At The Offing, we occasionally get angry hate mail from white men that we turn down — really, it never comes from anyone else. We won’t capitulate to the pressure to shift our mission away from publishing writers who are moving beyond the boundaries of a stale literary establishment that clearly needs to be dragged, kicking and screaming, into the 21st century. Why refer to the people promoting disabled and/or Native American and/or lesbian writers as bullies, when you can recognize them as visionaries committed to restorative justice and an equitable future?
I believe many people share this view, that the editors actively working to include previously disregarded voices are doing critical work. Yet, one way that we have struggled since the election is that as Trump’s daily horror show has taken over the news and newsfeeds, I see less online literary work being circulated, not just from us, but from any outlets.
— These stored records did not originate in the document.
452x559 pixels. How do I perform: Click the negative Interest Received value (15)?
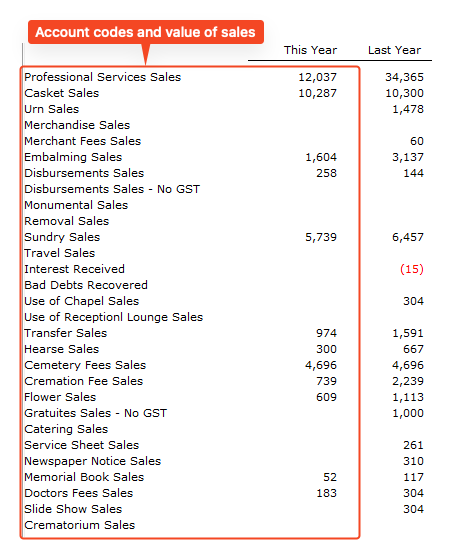[x=412, y=269]
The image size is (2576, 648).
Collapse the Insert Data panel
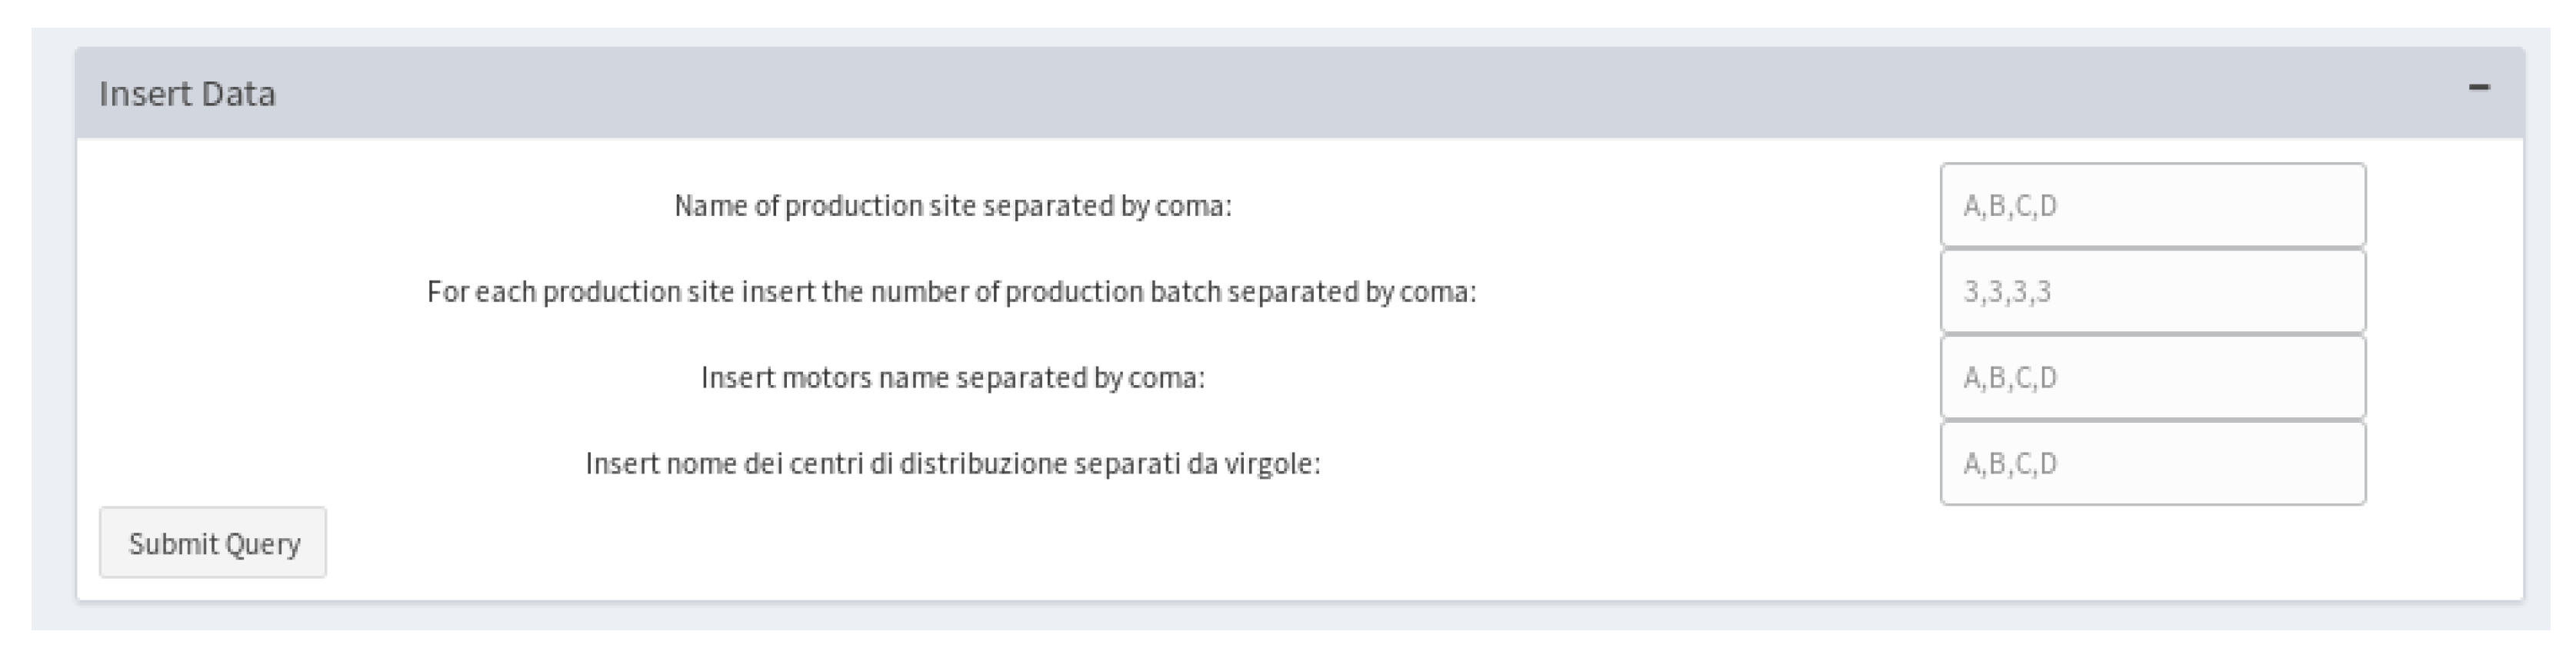coord(2478,88)
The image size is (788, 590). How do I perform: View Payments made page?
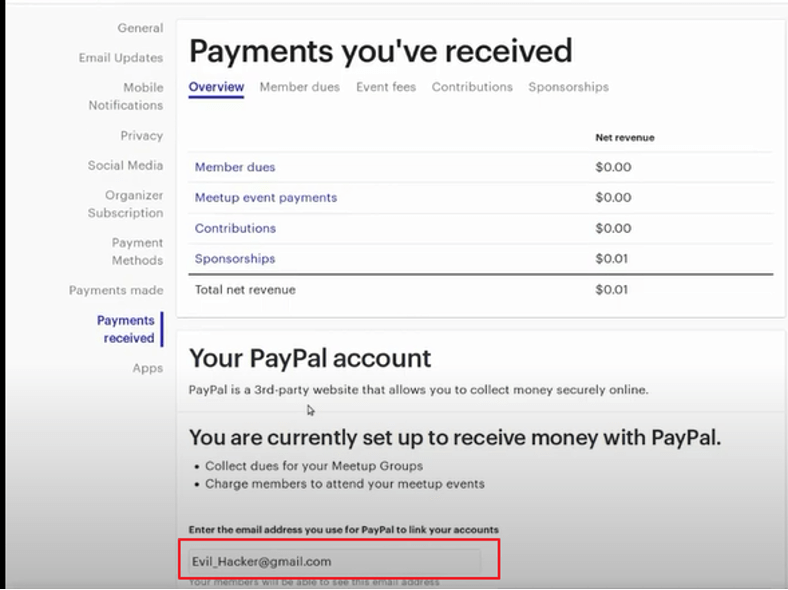pos(116,290)
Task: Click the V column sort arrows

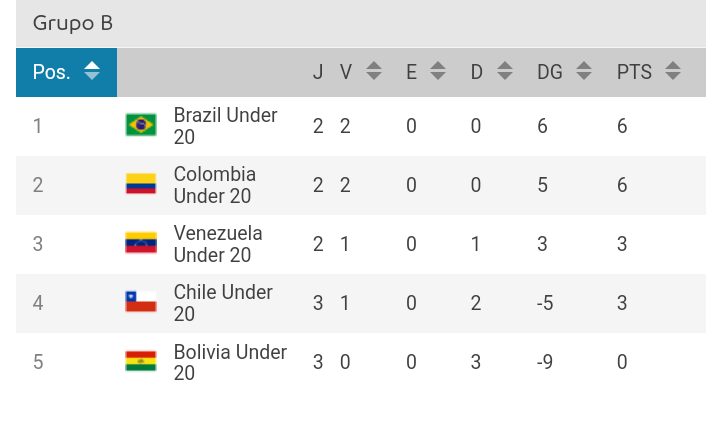Action: [x=374, y=71]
The personal essays like this one are there, but the poetry and fiction aren’t. In tandem, while our financial supporters have stuck with us, it’s been harder to get new ones since we are now competing for resources with civil rights organizations doing really important work.
When you start to censor, it’s a slippery slope. Creativity is stifled when you don’t let your mind wander. And indeed, you should let your mind wander over your drafts. You should allow yourself to write a bad first draft, with all of the racist misogyny that lives in your heart. And then, so the dictum goes: edit edit edit. Should offensive content survive the editorial process? I can’t think of a time when I thought that offensive content was substantively good. Usually it is wrong and in the process of being wrong, it is also poorly written. There’s often a writer of color or a white trans person who could have written someone like themselves better — but they are the voices least likely to pierce the cis white MFA-infused publishing veil.
Places like The Offing were created to challenge this status quo, but we have to say “no” more than we would like to because we simply don’t have the resources to say “yes” to all the people who deserve an affirming answer. We aren’t the only venue, nor should we be. But perhaps it’s time to worry less about whether the creators that we publish are getting in the way of the Old Boys Club and worry more about ensuring that our creators have all of the platforms that they need.
My hope as someone who only thrives as a scientist because of the arts is that people who see themselves as being in struggle with the political currents will recognize that arts organizations are complementary to organizations that fight for civil rights in the courtroom. If you’ve got $4 or $5 to spare one time or every month, donate it to literary organizations like The Offing, As/Us, The Shade Journal, Anthropoid, Winter Tangerine, Wear Your Voice, and Cave Canem.
As holiday subscription season kicks off, consider giving the gift of making the writing of QTPOC and white queer/trans women and men more visible, through a donation, by sharing a link, or even better, both. Politically astute commercial venues like Teen Vogue are scaling down or shutting down entirely, and the future for small non-profits like us seems scary. But the work we do is necessary, so I hope you’ll join us in continuing to make it possible.
Author Bio: Dr. Chanda Prescod-Weinstein is a theoretical physicist at the University of Washington and Editor in Chief of The Offing, which particularly welcomes experiments with form and writing from the margins.